● **GOAL**
Rewrite the rows from the line with "Skip to next track in top bar" up to and including the line with "click(258, 533)", substituting "check box" for "checkbox" and leaving everything else unchanged.

— START MATERIAL SHOWN —

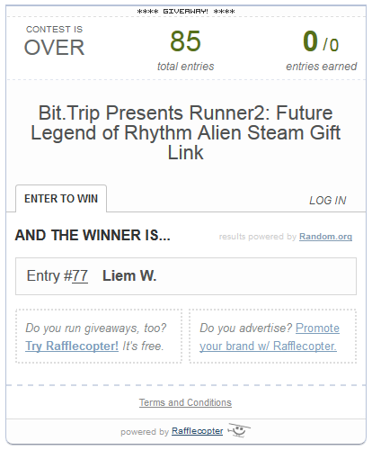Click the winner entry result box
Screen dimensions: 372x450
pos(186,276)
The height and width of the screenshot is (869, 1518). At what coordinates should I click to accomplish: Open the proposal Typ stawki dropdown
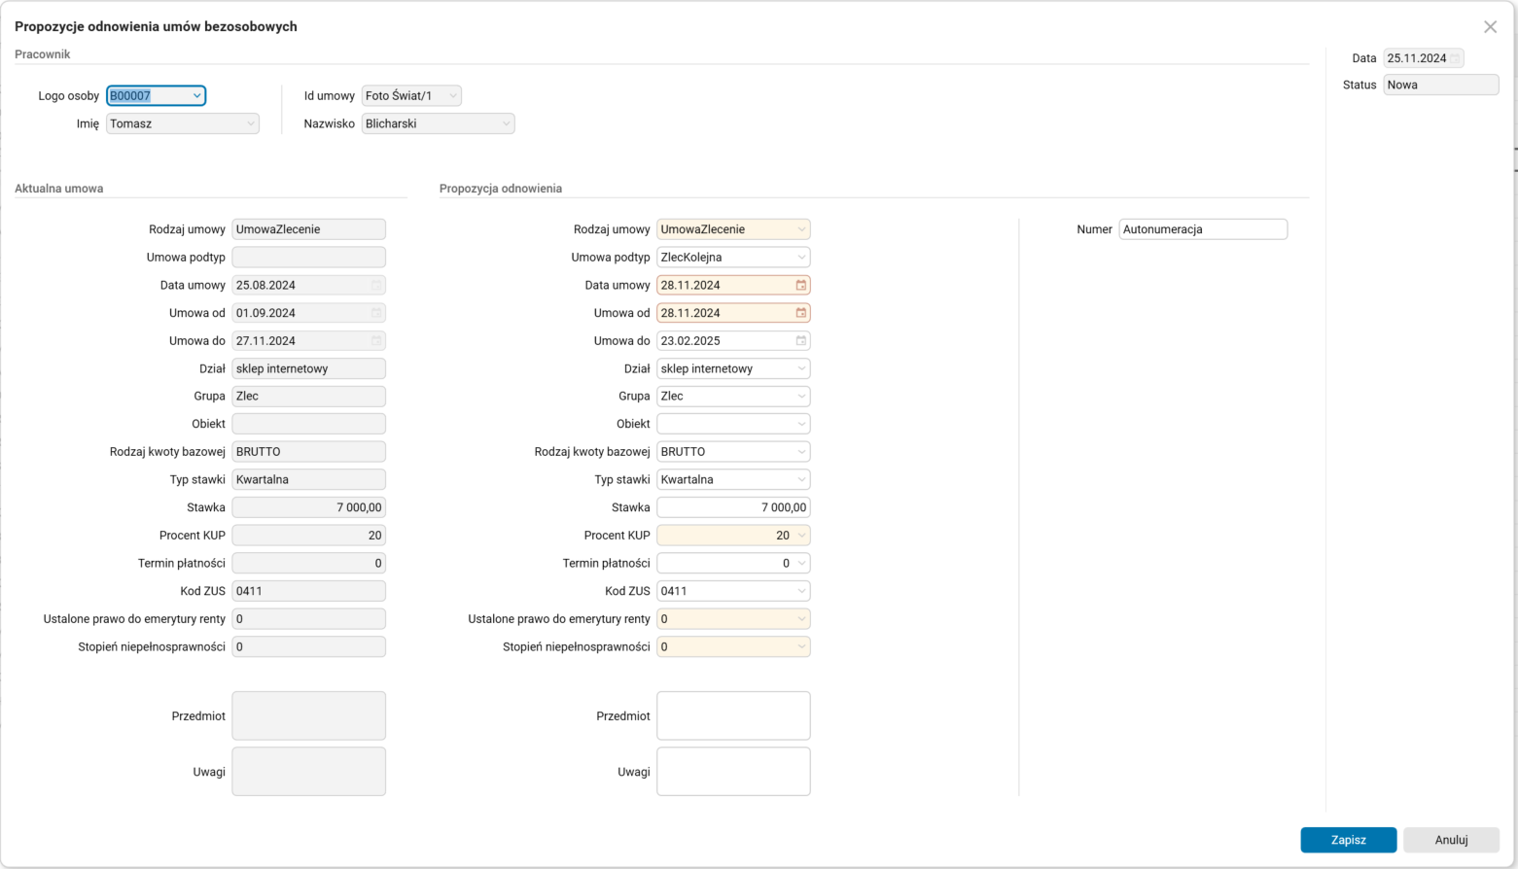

— END MATERIAL SHOWN —
— START MATERIAL SHOWN —

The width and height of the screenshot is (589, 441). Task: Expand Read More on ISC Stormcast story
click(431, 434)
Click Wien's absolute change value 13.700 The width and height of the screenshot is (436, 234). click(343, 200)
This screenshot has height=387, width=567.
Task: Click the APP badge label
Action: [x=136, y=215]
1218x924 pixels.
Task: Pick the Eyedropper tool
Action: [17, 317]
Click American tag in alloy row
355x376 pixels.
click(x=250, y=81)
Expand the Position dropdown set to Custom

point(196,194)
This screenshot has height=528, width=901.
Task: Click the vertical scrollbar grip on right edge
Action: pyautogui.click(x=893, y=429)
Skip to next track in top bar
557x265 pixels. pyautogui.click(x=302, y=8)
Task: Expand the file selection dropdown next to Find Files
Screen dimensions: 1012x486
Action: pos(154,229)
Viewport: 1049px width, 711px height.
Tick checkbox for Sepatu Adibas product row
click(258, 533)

— END MATERIAL SHOWN —

● **WRITTEN ANSWER**
Skip to next track in top bar
557x265 pixels. pyautogui.click(x=302, y=8)
Task: Expand the file selection dropdown next to Find Files
Screen dimensions: 1012x486
Action: pos(154,229)
Viewport: 1049px width, 711px height.
Tick check box for Sepatu Adibas product row
click(258, 533)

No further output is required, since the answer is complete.